DR: We must address continued changes in perception about safety for our guests and employees. For our visitors, we wrestle with creative ways to combat the overall time crunch that families are in today and the growing competition for their leisure time and discretionary income. This means we must be even more innovative and nimble than ever before.
AM: How do you see IAAPA as an association developing in the future?
DR: It’s important to recognise that our world is changing faster than ever – socially, technologically and environmentally. To thrive in this new age, we must continue to grow and to evolve, as we have in our first 100 years. We must address the rapid pace of global change, the opportunities our dynamic global industry affords us and the changing expectations of our new generation of guests. IAAPA will continue to evolve in recognition of the changing world around us, including through new initiatives that help our members adapt to those changes. We will continue to host dynamic events and expos around the world, bringing real value to our members. The association will continue to evolve to serve its members in the ever-changing global marketplace and will become even better at anticipating and serving the ever-evolving needs of all our members. I’m looking forward to taking these next steps with the association as chairman.

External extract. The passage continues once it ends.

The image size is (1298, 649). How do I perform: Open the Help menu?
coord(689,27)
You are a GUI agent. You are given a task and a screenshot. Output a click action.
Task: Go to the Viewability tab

Not a lot of people know this but I am very good at …mountain biking for hours
The most interesting place I’ve ever been to is … Lisbon during the Fado Festival. I sat with a friend in an Alfama neighbourhood restaurant for hours, drinking good Portuguese wine while watching Fado singers belt out their songs throughout the night
Family aside, the prized possession I value above all others is …my Peloton Bike – it keeps me focused on fitness despite my hectic schedule
My favourite film is … Raiders of the Lost Ark
When I’m not working I like to … vacation with my family. I’m always planning our next trip, so I have it to look forward to
The person who has influenced me most is … my grandfather – he owned a small shoe store in New Jersey and made it into something very big
My favourite musician/band is …Billy Joel – although, I saw Billy and Elton John perform together in Houston, Texas and they both were spectacular
If I could invite a celebrity to dinner it would be …Harrison Ford…hence my taste for Raiders of the Lost Ark
My unfulfilled ambition is …running the Boston Marathon. I don’t think I will ever meet that ambition, but it’s something to think about
I really dislike … rice pudding. YUCK!